> **What to produce**
Copy out the listing verbatim from its first line through the line containing "The image size is (960, 539). (x=346, y=516)", including that line.

[START]

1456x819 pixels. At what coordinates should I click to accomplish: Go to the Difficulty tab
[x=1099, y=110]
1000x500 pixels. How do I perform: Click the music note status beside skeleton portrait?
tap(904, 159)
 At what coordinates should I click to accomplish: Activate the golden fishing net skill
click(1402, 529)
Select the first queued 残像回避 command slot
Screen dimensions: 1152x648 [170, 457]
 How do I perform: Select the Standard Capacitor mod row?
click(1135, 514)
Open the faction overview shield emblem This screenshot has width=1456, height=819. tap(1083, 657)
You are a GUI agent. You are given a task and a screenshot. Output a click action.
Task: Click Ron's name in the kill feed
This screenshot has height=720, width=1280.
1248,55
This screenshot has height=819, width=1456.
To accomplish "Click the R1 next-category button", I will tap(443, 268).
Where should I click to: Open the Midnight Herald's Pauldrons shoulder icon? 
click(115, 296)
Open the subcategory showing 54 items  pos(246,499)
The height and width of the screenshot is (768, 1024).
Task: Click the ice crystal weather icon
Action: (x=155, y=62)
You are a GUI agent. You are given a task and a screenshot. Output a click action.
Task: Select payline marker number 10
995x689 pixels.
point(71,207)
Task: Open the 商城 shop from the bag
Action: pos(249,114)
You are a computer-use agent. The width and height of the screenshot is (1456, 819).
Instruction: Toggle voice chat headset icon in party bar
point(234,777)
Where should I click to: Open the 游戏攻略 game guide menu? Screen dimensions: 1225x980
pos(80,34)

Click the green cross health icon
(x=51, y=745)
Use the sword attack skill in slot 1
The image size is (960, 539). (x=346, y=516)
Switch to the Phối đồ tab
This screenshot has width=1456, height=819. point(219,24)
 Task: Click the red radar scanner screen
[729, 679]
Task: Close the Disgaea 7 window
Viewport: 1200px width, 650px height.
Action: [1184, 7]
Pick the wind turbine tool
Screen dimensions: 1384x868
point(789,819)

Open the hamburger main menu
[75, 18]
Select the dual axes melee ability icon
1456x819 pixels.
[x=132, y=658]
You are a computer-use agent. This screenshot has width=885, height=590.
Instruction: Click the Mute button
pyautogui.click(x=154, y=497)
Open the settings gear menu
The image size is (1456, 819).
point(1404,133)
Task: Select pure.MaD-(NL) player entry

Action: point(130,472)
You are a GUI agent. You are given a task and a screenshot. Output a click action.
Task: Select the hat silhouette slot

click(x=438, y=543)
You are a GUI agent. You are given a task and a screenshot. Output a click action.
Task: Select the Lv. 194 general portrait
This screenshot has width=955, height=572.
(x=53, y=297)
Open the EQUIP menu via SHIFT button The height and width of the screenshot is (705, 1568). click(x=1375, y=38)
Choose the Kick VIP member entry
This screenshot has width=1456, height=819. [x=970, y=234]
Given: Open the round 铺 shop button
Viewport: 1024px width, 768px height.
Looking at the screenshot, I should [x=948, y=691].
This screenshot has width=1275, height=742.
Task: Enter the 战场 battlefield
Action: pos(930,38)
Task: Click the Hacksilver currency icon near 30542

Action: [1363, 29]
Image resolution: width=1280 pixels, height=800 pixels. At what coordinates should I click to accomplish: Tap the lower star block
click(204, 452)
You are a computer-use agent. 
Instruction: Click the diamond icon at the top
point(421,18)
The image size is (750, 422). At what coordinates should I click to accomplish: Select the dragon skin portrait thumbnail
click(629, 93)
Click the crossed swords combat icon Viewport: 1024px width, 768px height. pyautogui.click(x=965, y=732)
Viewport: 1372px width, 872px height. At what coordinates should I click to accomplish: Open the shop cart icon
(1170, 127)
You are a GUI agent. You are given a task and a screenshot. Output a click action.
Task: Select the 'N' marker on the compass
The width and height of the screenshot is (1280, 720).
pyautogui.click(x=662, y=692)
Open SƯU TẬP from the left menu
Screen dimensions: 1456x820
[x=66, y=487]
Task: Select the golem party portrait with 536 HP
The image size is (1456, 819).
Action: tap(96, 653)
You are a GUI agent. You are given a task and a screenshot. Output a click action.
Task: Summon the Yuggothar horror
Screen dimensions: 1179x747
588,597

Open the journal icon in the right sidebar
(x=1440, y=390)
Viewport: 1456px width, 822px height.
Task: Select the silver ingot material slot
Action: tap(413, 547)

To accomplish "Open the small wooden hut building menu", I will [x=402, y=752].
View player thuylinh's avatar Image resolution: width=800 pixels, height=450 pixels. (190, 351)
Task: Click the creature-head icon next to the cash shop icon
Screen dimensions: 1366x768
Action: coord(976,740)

[END]

> **Answer to the problem**
1456x819 pixels. At what coordinates should I click to accomplish: Go to the Difficulty tab
[x=1099, y=110]
1000x500 pixels. How do I perform: Click the music note status beside skeleton portrait?
tap(904, 159)
 At what coordinates should I click to accomplish: Activate the golden fishing net skill
click(1402, 529)
Select the first queued 残像回避 command slot
Screen dimensions: 1152x648 [170, 457]
 How do I perform: Select the Standard Capacitor mod row?
click(1135, 514)
Open the faction overview shield emblem This screenshot has width=1456, height=819. tap(1083, 657)
You are a GUI agent. You are given a task and a screenshot. Output a click action.
Task: Click Ron's name in the kill feed
This screenshot has height=720, width=1280.
1248,55
This screenshot has height=819, width=1456.
To accomplish "Click the R1 next-category button", I will tap(443, 268).
Where should I click to: Open the Midnight Herald's Pauldrons shoulder icon? 
click(115, 296)
Open the subcategory showing 54 items  pos(246,499)
The height and width of the screenshot is (768, 1024).
Task: Click the ice crystal weather icon
Action: (x=155, y=62)
You are a GUI agent. You are given a task and a screenshot. Output a click action.
Task: Select payline marker number 10
995x689 pixels.
point(71,207)
Task: Open the 商城 shop from the bag
Action: pos(249,114)
You are a computer-use agent. The width and height of the screenshot is (1456, 819).
Instruction: Toggle voice chat headset icon in party bar
point(234,777)
Where should I click to: Open the 游戏攻略 game guide menu? Screen dimensions: 1225x980
pos(80,34)

Click the green cross health icon
(x=51, y=745)
Use the sword attack skill in slot 1
The image size is (960, 539). (x=346, y=516)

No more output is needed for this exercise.